##### RECORDS SUPPLIED

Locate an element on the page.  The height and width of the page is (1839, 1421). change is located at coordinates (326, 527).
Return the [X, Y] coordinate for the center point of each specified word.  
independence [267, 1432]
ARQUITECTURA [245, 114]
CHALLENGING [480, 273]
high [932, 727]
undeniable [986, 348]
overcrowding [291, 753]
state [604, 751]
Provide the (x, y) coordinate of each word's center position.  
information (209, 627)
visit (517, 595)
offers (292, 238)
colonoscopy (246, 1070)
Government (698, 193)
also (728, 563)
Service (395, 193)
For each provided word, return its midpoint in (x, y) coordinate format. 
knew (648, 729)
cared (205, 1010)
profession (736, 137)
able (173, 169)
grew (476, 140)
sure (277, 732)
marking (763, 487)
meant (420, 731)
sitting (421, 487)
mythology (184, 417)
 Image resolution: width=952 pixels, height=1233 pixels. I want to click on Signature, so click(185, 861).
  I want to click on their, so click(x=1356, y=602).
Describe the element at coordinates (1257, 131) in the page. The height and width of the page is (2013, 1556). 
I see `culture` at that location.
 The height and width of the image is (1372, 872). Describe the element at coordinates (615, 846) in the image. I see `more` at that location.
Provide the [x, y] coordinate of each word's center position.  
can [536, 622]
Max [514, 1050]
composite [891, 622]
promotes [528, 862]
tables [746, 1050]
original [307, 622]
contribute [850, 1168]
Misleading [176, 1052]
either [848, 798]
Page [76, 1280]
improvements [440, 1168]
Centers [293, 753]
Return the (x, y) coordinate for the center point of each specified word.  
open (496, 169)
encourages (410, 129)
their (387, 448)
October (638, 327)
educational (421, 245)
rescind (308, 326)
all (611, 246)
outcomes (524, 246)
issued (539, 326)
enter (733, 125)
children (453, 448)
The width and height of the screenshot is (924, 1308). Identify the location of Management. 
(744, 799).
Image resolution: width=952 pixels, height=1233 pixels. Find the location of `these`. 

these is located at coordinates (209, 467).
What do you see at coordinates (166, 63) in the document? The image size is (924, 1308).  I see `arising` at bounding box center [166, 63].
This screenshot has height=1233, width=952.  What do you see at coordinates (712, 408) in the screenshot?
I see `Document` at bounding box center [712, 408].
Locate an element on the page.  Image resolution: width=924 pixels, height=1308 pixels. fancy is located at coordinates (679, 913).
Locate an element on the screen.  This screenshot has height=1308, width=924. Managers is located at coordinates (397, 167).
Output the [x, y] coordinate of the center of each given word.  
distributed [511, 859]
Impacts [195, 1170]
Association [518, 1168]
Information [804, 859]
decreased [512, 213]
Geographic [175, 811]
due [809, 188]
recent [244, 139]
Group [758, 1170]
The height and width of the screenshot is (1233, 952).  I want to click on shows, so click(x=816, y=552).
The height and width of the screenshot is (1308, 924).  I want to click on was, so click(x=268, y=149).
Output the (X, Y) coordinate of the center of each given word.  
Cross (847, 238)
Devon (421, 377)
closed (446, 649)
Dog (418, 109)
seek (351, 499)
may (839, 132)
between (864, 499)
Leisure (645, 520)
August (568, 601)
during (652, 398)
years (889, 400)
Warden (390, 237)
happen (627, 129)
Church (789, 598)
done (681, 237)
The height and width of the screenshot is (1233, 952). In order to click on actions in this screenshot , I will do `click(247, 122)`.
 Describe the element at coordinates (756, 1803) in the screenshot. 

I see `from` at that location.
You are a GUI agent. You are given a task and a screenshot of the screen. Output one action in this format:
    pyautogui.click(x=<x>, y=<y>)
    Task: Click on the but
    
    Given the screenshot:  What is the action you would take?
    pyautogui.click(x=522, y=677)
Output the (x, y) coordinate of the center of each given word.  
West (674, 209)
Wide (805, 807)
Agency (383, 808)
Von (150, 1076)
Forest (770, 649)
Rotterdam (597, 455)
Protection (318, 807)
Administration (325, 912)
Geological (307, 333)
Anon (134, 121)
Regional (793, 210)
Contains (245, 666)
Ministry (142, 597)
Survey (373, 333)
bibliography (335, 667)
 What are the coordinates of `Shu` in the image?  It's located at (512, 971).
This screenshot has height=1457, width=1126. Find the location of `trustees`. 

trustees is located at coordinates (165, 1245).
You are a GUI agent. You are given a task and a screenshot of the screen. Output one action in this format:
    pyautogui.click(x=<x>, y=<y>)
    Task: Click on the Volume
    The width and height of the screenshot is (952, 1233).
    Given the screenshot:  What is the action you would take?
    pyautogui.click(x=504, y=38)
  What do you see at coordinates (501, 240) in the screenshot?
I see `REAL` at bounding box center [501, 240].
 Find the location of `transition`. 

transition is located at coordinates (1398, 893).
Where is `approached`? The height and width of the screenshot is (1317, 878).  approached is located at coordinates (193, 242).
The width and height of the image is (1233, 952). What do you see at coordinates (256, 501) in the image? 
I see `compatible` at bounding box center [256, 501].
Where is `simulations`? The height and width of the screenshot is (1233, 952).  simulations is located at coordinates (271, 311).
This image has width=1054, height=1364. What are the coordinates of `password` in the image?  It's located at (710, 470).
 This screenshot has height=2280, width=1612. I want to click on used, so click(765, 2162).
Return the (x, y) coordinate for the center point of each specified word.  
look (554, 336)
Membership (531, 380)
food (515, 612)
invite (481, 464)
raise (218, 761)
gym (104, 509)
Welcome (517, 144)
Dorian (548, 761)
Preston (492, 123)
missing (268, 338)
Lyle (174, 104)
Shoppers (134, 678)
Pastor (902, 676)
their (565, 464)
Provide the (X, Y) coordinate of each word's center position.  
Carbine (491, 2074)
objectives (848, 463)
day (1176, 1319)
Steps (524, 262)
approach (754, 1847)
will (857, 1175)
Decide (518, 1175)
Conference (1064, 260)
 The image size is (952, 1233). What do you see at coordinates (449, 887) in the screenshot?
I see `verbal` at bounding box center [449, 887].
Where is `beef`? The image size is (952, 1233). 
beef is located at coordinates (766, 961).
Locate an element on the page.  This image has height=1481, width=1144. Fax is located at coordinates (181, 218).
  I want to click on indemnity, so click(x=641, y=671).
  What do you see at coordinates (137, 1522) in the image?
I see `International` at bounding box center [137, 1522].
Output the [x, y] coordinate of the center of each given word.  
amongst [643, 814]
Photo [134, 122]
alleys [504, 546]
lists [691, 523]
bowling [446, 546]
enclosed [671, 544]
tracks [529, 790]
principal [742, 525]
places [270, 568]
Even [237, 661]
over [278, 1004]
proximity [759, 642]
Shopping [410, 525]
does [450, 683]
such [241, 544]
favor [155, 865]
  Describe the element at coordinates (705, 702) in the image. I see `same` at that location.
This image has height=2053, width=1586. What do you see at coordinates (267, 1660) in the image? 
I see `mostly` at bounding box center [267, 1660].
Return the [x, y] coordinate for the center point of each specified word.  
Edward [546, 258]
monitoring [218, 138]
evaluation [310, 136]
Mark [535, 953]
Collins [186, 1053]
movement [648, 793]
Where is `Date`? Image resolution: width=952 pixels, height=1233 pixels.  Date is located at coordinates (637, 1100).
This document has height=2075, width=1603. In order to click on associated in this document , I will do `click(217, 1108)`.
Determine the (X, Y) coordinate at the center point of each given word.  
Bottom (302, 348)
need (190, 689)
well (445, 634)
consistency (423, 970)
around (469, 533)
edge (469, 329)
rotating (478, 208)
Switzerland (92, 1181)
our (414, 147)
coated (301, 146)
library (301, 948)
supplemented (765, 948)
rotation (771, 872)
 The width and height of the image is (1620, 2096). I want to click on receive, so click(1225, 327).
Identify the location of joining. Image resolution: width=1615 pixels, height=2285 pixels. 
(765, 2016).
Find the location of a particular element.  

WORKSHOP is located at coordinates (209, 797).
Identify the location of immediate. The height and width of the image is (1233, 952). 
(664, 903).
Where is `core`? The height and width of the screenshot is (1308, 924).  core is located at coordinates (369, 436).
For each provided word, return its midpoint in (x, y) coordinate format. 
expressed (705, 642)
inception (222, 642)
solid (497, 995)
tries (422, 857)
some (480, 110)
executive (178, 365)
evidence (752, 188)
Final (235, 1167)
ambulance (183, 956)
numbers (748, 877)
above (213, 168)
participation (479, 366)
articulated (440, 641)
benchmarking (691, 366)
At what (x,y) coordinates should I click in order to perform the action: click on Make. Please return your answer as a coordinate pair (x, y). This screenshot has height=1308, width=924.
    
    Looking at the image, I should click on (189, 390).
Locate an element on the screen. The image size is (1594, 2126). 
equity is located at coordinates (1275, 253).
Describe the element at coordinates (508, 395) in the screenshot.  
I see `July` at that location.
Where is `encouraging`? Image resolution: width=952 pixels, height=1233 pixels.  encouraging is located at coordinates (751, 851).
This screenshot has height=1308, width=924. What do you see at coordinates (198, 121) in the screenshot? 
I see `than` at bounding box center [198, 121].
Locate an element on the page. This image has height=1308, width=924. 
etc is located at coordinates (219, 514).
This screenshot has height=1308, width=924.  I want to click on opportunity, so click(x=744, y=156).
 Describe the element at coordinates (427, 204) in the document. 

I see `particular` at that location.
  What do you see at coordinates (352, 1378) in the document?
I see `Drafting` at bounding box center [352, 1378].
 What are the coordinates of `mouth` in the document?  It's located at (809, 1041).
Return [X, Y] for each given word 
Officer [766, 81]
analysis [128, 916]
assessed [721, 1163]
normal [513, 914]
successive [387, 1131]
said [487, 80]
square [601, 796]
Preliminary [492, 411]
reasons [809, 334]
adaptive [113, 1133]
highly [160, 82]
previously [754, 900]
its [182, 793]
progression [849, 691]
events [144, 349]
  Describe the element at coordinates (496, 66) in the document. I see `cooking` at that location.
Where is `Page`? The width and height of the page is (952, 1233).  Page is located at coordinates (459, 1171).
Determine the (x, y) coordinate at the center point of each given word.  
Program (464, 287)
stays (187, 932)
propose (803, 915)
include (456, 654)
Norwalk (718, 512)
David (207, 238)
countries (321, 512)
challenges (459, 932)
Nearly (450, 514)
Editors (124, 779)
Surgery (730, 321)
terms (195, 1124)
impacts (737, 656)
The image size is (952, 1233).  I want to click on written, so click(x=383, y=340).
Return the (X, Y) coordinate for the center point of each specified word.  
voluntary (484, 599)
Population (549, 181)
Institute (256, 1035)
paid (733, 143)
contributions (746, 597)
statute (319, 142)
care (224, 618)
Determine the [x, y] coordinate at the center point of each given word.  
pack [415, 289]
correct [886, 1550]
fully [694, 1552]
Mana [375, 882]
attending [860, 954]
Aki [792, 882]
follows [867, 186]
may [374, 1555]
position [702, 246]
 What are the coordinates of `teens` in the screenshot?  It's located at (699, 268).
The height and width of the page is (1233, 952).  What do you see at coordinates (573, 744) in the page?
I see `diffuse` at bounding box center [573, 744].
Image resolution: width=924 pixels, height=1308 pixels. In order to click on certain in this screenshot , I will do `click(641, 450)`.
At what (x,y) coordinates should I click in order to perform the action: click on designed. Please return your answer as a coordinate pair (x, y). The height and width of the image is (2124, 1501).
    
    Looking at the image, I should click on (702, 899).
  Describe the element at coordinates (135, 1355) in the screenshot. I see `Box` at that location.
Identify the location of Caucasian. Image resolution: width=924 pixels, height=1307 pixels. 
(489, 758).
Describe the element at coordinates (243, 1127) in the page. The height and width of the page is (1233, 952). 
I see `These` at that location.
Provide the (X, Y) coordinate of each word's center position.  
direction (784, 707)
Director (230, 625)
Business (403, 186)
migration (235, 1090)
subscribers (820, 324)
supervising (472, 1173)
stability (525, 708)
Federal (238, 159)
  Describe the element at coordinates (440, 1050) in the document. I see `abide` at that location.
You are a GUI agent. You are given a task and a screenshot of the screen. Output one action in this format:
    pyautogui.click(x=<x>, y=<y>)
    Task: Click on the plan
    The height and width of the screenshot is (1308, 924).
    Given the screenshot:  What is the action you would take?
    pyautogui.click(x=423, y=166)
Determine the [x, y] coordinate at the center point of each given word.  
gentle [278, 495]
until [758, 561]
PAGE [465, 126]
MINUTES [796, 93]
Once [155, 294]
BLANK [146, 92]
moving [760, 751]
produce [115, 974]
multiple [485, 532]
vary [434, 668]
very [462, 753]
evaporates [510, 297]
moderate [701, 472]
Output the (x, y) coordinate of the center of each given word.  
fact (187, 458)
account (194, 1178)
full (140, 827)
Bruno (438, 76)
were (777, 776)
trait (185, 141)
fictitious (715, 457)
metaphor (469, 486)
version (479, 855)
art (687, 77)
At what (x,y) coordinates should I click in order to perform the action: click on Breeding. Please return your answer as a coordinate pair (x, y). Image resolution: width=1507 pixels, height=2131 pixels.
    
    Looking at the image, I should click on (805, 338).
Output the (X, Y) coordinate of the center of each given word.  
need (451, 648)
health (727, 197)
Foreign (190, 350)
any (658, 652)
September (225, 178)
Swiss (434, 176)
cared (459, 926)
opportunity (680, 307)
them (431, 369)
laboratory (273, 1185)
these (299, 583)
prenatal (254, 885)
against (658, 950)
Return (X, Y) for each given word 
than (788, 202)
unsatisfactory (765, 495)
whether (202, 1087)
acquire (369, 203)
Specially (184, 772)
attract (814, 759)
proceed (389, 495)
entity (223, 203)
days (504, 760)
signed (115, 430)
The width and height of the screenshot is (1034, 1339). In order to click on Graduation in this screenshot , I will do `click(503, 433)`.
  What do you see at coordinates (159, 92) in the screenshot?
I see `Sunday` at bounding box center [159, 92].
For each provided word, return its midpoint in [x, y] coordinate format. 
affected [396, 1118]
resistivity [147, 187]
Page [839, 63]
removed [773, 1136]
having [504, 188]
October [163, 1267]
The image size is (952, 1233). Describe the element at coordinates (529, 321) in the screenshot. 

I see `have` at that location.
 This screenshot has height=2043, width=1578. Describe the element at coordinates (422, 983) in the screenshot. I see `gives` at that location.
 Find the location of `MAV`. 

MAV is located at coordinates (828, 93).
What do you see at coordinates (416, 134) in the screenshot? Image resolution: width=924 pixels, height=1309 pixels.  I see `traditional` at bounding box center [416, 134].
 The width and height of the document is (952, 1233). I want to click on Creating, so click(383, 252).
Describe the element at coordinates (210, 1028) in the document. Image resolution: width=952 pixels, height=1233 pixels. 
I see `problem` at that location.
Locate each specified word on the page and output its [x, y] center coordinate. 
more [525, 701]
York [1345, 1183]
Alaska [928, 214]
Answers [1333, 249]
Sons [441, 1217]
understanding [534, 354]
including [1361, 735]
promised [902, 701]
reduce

##########

*YOUR INSTRUCTIONS*: Starting with the first line of the records and going on through the line with "children (453, 448)", write those lines again with "center point" swapped for "middle point" and everything else unchanged.

*SOLVED EXERCISE*:
Locate an element on the page.  The height and width of the page is (1839, 1421). change is located at coordinates (326, 527).
Return the [X, Y] coordinate for the middle point of each specified word.  
independence [267, 1432]
ARQUITECTURA [245, 114]
CHALLENGING [480, 273]
high [932, 727]
undeniable [986, 348]
overcrowding [291, 753]
state [604, 751]
Provide the (x, y) coordinate of each word's center position.  
information (209, 627)
visit (517, 595)
offers (292, 238)
colonoscopy (246, 1070)
Government (698, 193)
also (728, 563)
Service (395, 193)
For each provided word, return its midpoint in (x, y) coordinate format. 
knew (648, 729)
cared (205, 1010)
profession (736, 137)
able (173, 169)
grew (476, 140)
sure (277, 732)
marking (763, 487)
meant (420, 731)
sitting (421, 487)
mythology (184, 417)
 Image resolution: width=952 pixels, height=1233 pixels. I want to click on Signature, so click(185, 861).
  I want to click on their, so click(x=1356, y=602).
Describe the element at coordinates (1257, 131) in the page. The height and width of the page is (2013, 1556). 
I see `culture` at that location.
 The height and width of the image is (1372, 872). Describe the element at coordinates (615, 846) in the image. I see `more` at that location.
Provide the [x, y] coordinate of each word's center position.  
can [536, 622]
Max [514, 1050]
composite [891, 622]
promotes [528, 862]
tables [746, 1050]
original [307, 622]
contribute [850, 1168]
Misleading [176, 1052]
either [848, 798]
Page [76, 1280]
improvements [440, 1168]
Centers [293, 753]
Return the (x, y) coordinate for the middle point of each specified word.  
open (496, 169)
encourages (410, 129)
their (387, 448)
October (638, 327)
educational (421, 245)
rescind (308, 326)
all (611, 246)
outcomes (524, 246)
issued (539, 326)
enter (733, 125)
children (453, 448)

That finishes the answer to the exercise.